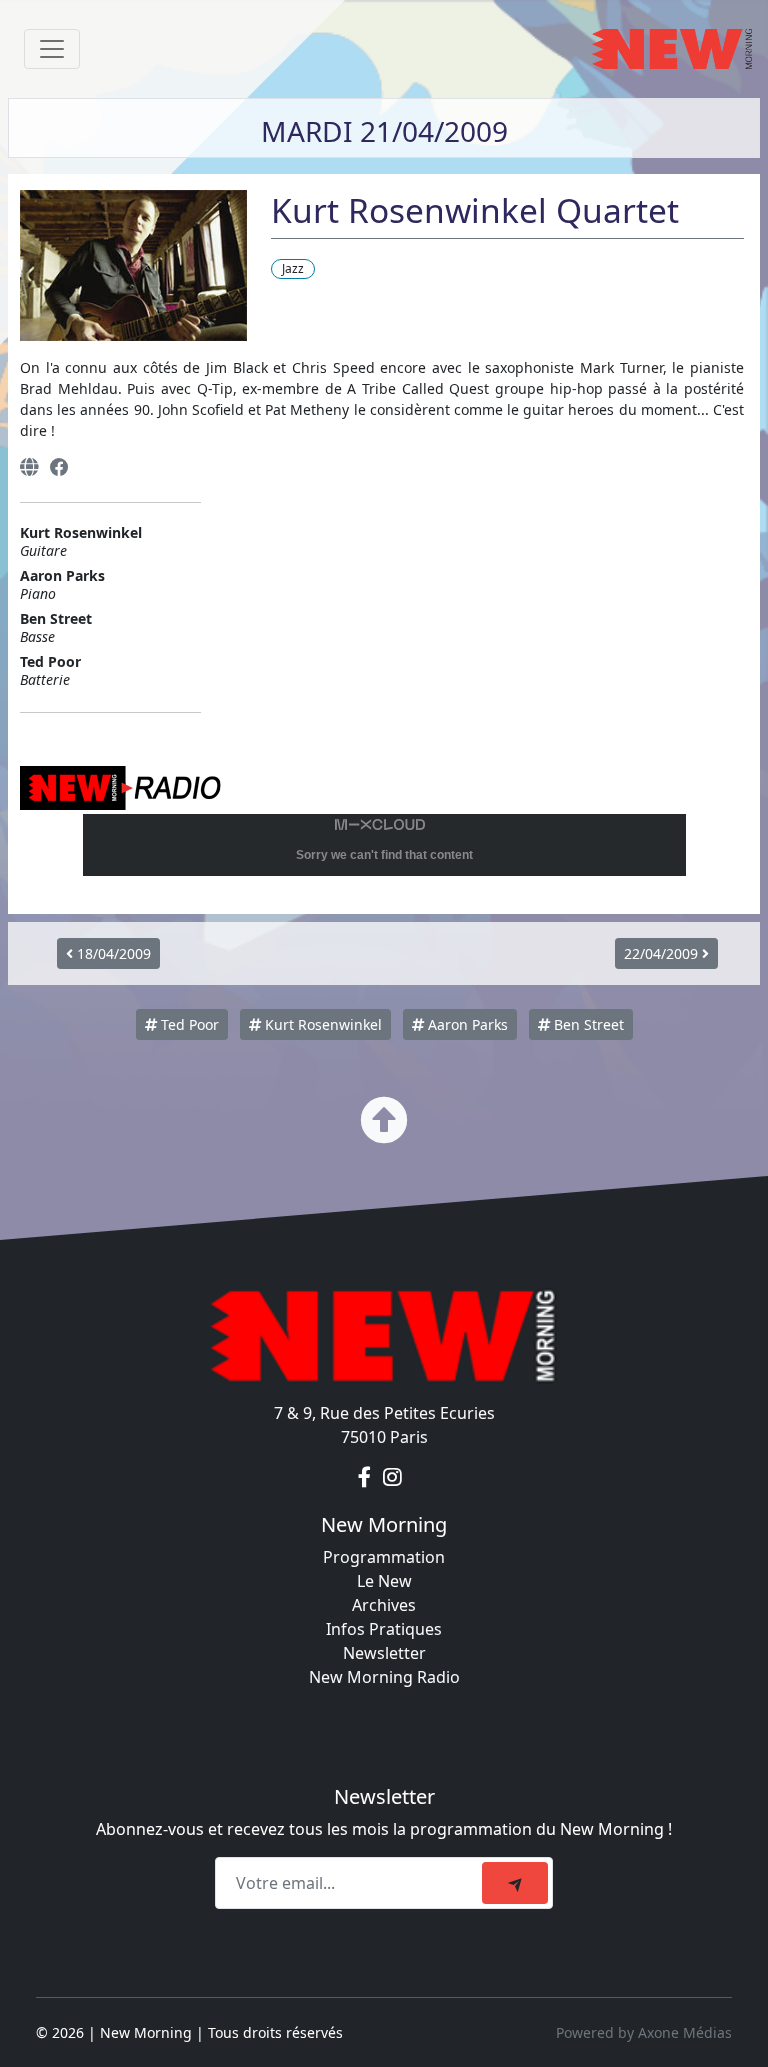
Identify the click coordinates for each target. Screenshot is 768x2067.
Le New (384, 1581)
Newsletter (384, 1653)
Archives (384, 1605)
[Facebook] (59, 467)
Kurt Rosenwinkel (321, 1024)
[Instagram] (392, 1477)
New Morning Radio (384, 1677)
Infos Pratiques (384, 1629)
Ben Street (587, 1024)
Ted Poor (188, 1024)
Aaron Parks (466, 1024)
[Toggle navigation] (52, 49)
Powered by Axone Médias (644, 2032)
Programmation (384, 1557)
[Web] (29, 467)
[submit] (515, 1883)
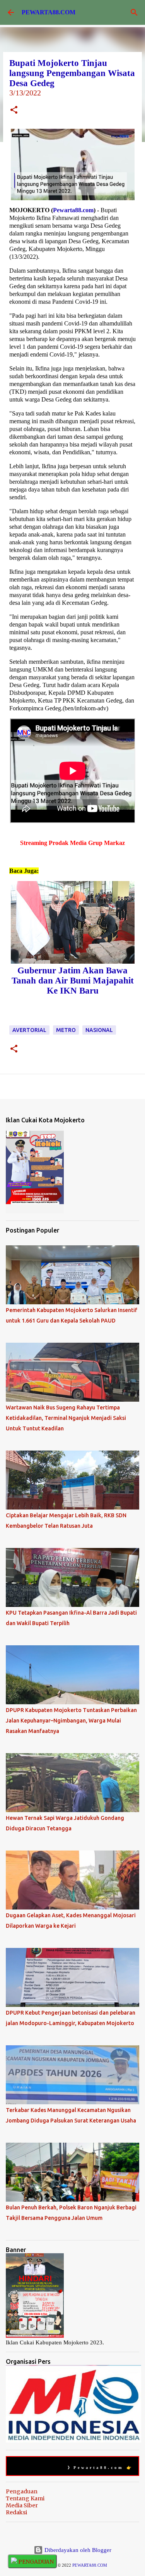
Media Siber (22, 2505)
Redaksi (16, 2512)
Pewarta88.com (73, 210)
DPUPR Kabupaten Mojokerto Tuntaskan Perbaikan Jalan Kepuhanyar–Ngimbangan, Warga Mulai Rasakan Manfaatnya (71, 1720)
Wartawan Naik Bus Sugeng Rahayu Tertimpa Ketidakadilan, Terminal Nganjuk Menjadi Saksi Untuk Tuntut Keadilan (66, 1418)
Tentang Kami (25, 2498)
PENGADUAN (35, 2561)
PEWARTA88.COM (48, 12)
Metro (66, 1030)
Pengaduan (22, 2491)
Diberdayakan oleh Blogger (77, 2550)
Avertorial (29, 1030)
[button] (14, 110)
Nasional (99, 1030)
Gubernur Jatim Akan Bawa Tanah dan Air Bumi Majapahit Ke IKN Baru (73, 980)
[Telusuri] (134, 12)
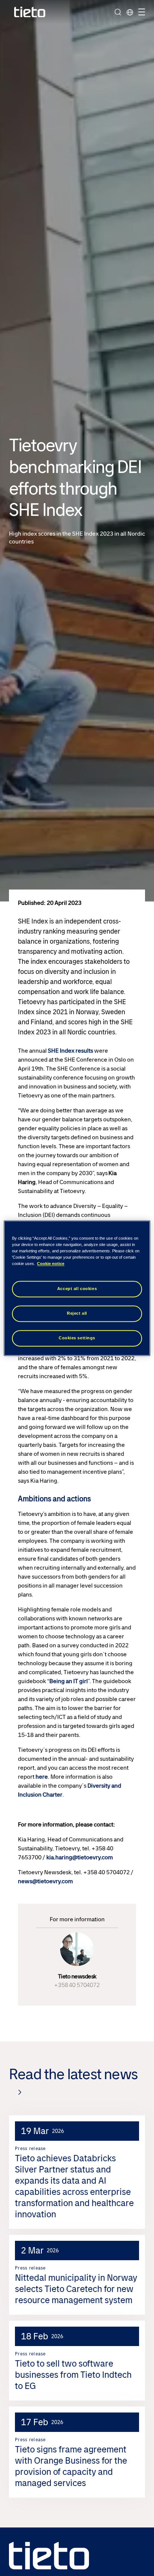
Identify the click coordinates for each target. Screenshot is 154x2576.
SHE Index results (70, 1051)
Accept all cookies (77, 1288)
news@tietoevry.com (45, 1881)
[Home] (30, 12)
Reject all (77, 1313)
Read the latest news (73, 2074)
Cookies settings (77, 1338)
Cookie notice (50, 1263)
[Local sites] (130, 11)
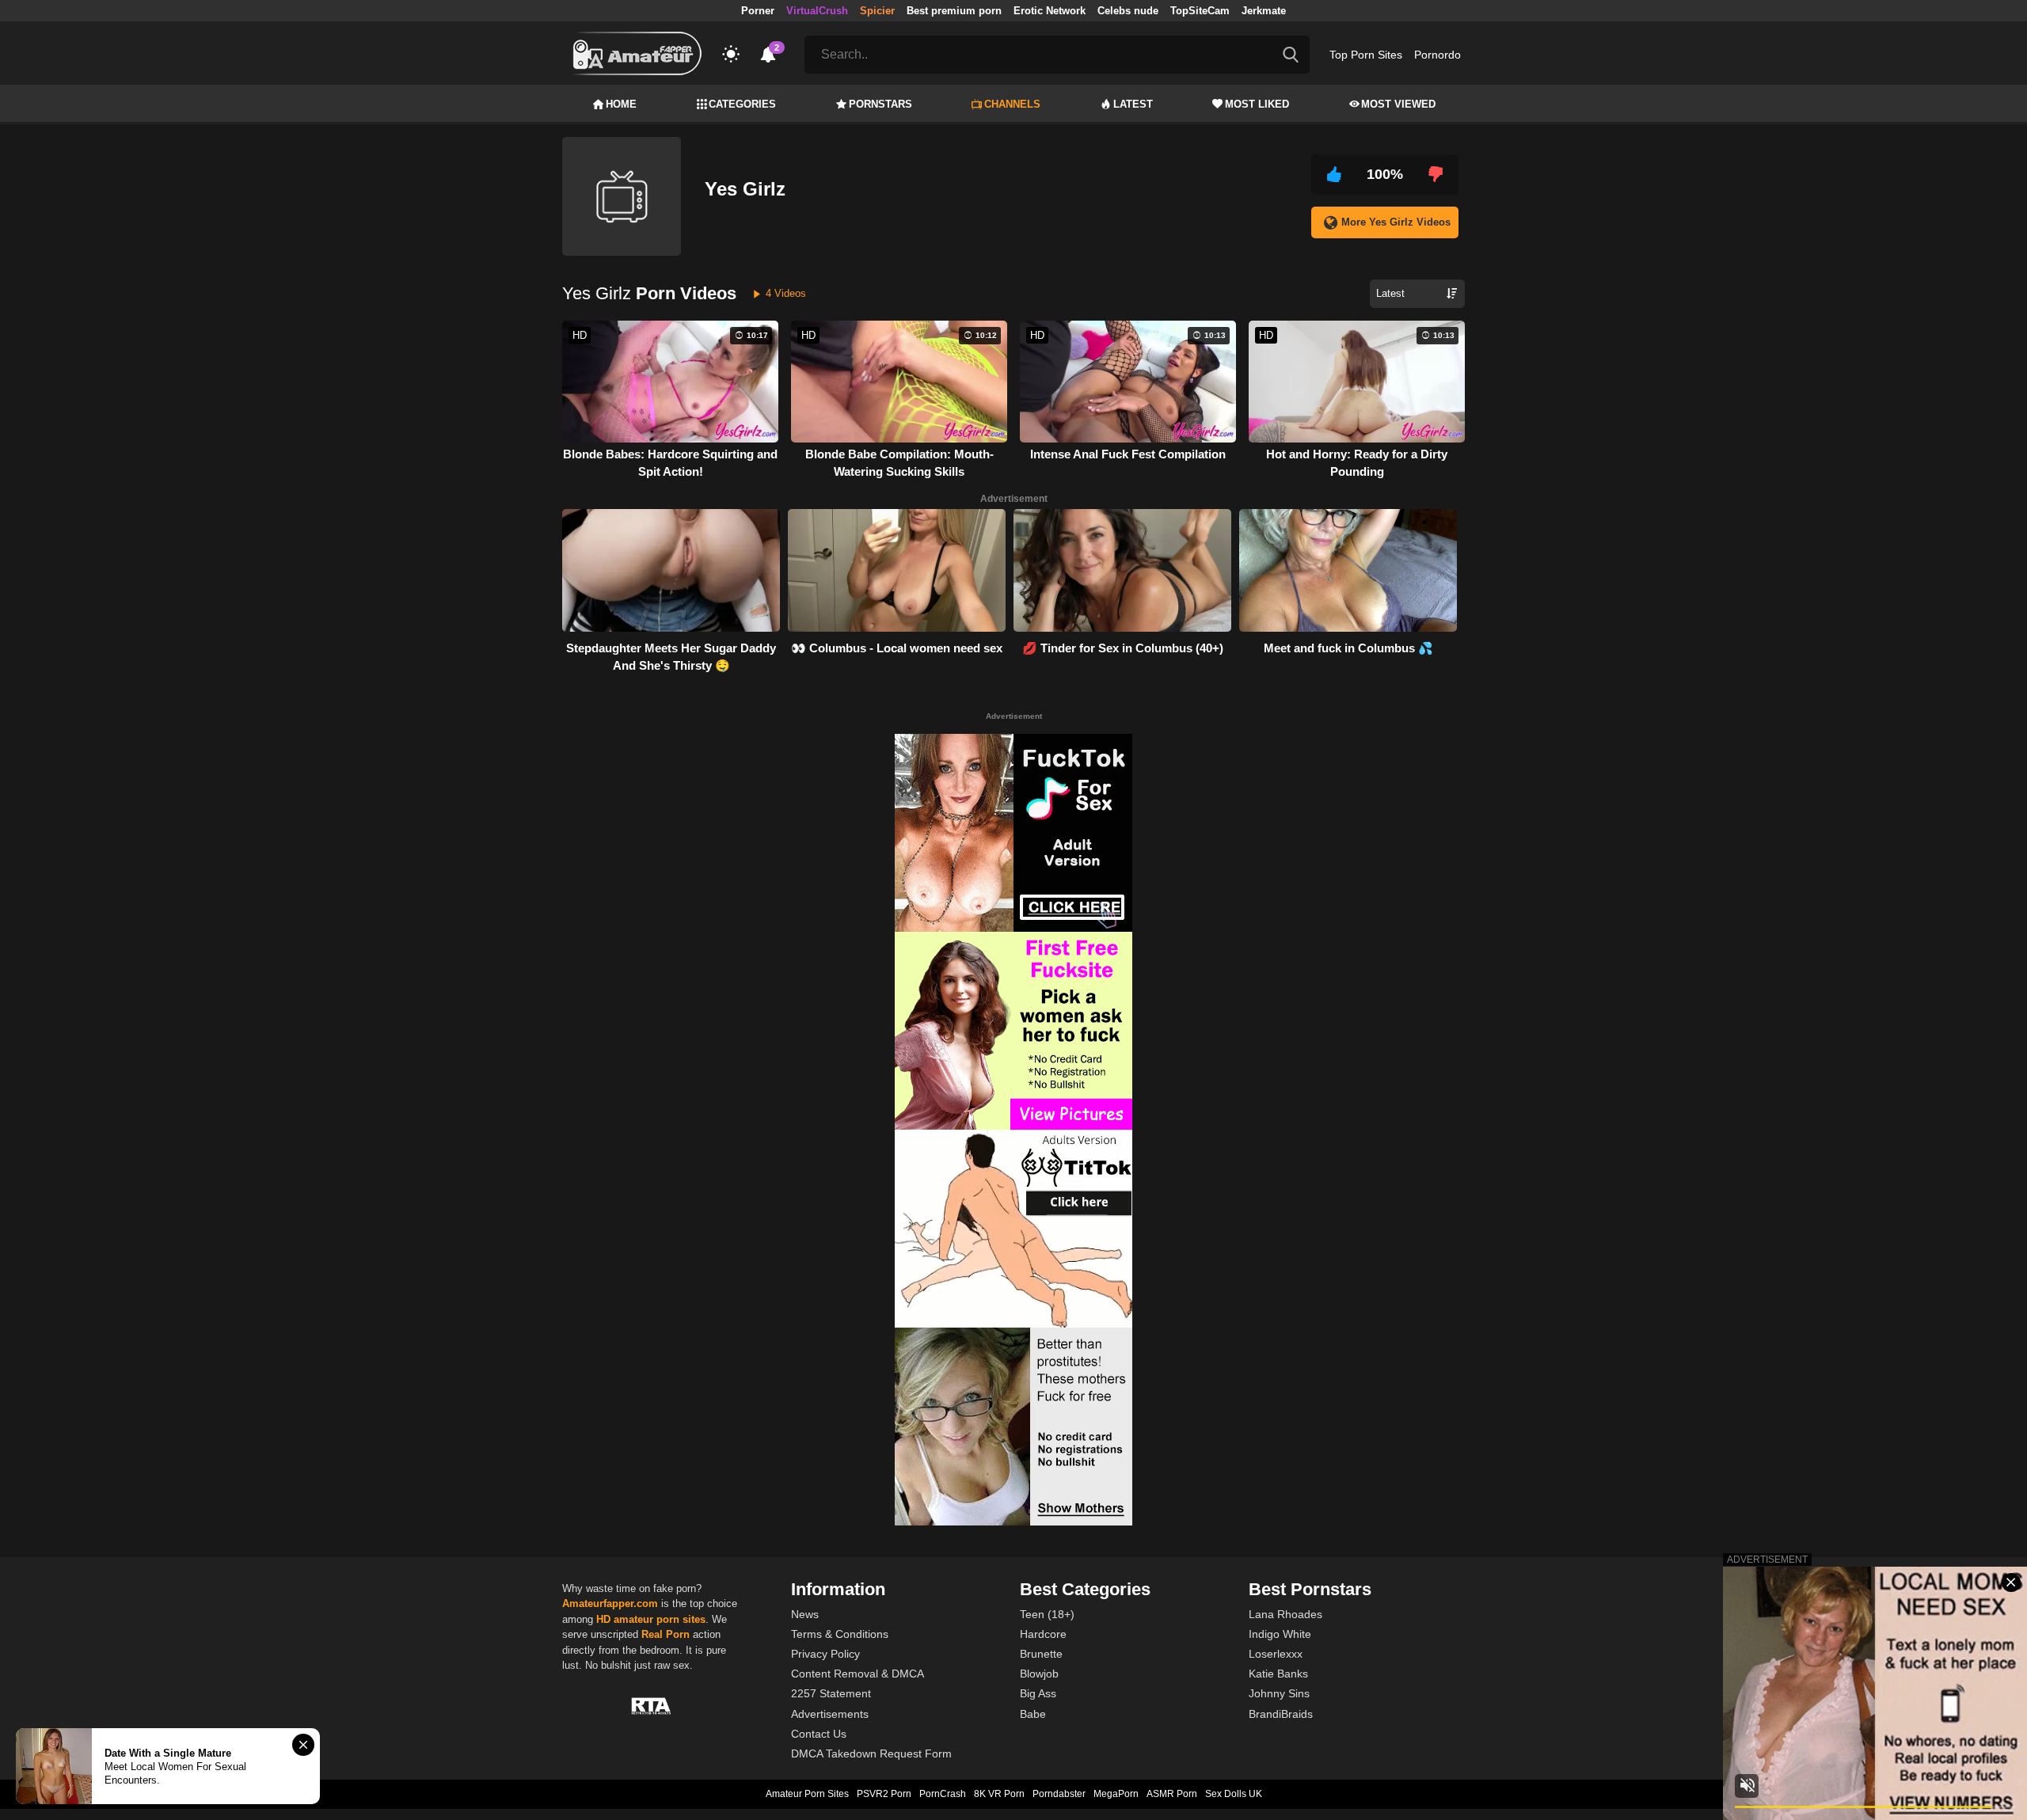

_Action item_: Print the material above word for word, first line through the line with "Cookies settings (77, 1338)", and leave every picture out.

_Answer to the exercise_:
Identify the click coordinates for each target. Screenshot is 768x2067.
Le New (384, 1581)
Newsletter (384, 1653)
Archives (384, 1605)
[Facebook] (59, 467)
Kurt Rosenwinkel (321, 1024)
[Instagram] (392, 1477)
New Morning Radio (384, 1677)
Infos Pratiques (384, 1629)
Ben Street (587, 1024)
Ted Poor (188, 1024)
Aaron Parks (466, 1024)
[Toggle navigation] (52, 49)
Powered by Axone Médias (644, 2032)
Programmation (384, 1557)
[Web] (29, 467)
[submit] (515, 1883)
Media Siber (22, 2505)
Redaksi (16, 2512)
Pewarta88.com (73, 210)
DPUPR Kabupaten Mojokerto Tuntaskan Perbaikan Jalan Kepuhanyar–Ngimbangan, Warga Mulai Rasakan Manfaatnya (71, 1720)
Wartawan Naik Bus Sugeng Rahayu Tertimpa Ketidakadilan, Terminal Nganjuk Menjadi Saksi Untuk Tuntut Keadilan (66, 1418)
Tentang Kami (25, 2498)
PENGADUAN (35, 2561)
PEWARTA88.COM (48, 12)
Metro (66, 1030)
Pengaduan (22, 2491)
Diberdayakan oleh Blogger (77, 2550)
Avertorial (29, 1030)
[button] (14, 110)
Nasional (99, 1030)
Gubernur Jatim Akan Bawa Tanah dan Air Bumi Majapahit Ke IKN Baru (73, 980)
[Telusuri] (134, 12)
Identify the click coordinates for each target. Screenshot is 154x2576.
SHE Index results (70, 1051)
Accept all cookies (77, 1288)
news@tietoevry.com (45, 1881)
[Home] (30, 12)
Reject all (77, 1313)
Read the latest news (73, 2074)
Cookies settings (77, 1338)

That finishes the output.